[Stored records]
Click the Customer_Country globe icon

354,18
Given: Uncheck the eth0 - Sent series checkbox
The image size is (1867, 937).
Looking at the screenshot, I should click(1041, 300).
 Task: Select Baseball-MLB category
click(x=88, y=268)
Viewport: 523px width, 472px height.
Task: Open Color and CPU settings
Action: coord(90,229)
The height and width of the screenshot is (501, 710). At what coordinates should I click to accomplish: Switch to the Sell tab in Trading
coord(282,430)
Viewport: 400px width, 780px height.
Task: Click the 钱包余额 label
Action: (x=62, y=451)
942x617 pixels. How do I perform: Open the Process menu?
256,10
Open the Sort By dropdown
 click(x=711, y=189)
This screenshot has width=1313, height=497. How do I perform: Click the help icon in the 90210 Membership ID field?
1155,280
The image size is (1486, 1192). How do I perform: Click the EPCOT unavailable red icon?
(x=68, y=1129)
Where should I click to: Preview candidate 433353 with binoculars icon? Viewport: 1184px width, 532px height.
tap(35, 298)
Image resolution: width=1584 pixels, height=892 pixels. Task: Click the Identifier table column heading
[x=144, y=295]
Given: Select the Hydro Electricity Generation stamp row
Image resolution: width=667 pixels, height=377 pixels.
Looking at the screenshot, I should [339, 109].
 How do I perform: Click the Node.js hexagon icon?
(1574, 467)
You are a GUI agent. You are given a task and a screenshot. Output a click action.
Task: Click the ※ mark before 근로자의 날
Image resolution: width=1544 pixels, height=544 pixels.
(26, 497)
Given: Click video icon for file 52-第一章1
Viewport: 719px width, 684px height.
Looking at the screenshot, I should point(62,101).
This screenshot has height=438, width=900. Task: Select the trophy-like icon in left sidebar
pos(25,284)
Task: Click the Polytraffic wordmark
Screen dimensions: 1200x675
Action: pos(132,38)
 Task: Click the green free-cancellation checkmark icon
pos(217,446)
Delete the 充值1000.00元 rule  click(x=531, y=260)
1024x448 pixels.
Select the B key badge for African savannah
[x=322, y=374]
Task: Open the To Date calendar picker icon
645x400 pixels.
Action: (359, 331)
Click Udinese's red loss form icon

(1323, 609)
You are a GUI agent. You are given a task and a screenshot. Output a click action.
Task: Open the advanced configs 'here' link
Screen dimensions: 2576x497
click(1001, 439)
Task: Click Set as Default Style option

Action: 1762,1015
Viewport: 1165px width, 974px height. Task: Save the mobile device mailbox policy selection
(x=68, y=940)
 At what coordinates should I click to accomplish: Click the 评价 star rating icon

▸ Task item:
Your answer should be the full set of records above, restated exactly.

▸ Result:
Click the Customer_Country globe icon

354,18
Given: Uncheck the eth0 - Sent series checkbox
The image size is (1867, 937).
Looking at the screenshot, I should click(1041, 300).
 Task: Select Baseball-MLB category
click(x=88, y=268)
Viewport: 523px width, 472px height.
Task: Open Color and CPU settings
Action: coord(90,229)
The height and width of the screenshot is (501, 710). At what coordinates should I click to accomplish: Switch to the Sell tab in Trading
coord(282,430)
Viewport: 400px width, 780px height.
Task: Click the 钱包余额 label
Action: (x=62, y=451)
942x617 pixels. How do I perform: Open the Process menu?
256,10
Open the Sort By dropdown
 click(x=711, y=189)
This screenshot has width=1313, height=497. How do I perform: Click the help icon in the 90210 Membership ID field?
1155,280
The image size is (1486, 1192). How do I perform: Click the EPCOT unavailable red icon?
(x=68, y=1129)
Where should I click to: Preview candidate 433353 with binoculars icon? Viewport: 1184px width, 532px height.
tap(35, 298)
Image resolution: width=1584 pixels, height=892 pixels. Task: Click the Identifier table column heading
[x=144, y=295]
Given: Select the Hydro Electricity Generation stamp row
Image resolution: width=667 pixels, height=377 pixels.
Looking at the screenshot, I should [339, 109].
 How do I perform: Click the Node.js hexagon icon?
(1574, 467)
You are a GUI agent. You are given a task and a screenshot. Output a click action.
Task: Click the ※ mark before 근로자의 날
Image resolution: width=1544 pixels, height=544 pixels.
(26, 497)
Given: Click video icon for file 52-第一章1
Viewport: 719px width, 684px height.
Looking at the screenshot, I should point(62,101).
This screenshot has height=438, width=900. Task: Select the trophy-like icon in left sidebar
pos(25,284)
Task: Click the Polytraffic wordmark
Screen dimensions: 1200x675
Action: pos(132,38)
 Task: Click the green free-cancellation checkmark icon
pos(217,446)
Delete the 充值1000.00元 rule  click(x=531, y=260)
1024x448 pixels.
Select the B key badge for African savannah
[x=322, y=374]
Task: Open the To Date calendar picker icon
645x400 pixels.
Action: (359, 331)
Click Udinese's red loss form icon

(1323, 609)
You are a GUI agent. You are given a task and a screenshot. Output a click action.
Task: Open the advanced configs 'here' link
Screen dimensions: 2576x497
click(1001, 439)
Task: Click Set as Default Style option

Action: 1762,1015
Viewport: 1165px width, 974px height. Task: Save the mobile device mailbox policy selection
(x=68, y=940)
 At what coordinates should I click to accomplish: Click the 评价 star rating icon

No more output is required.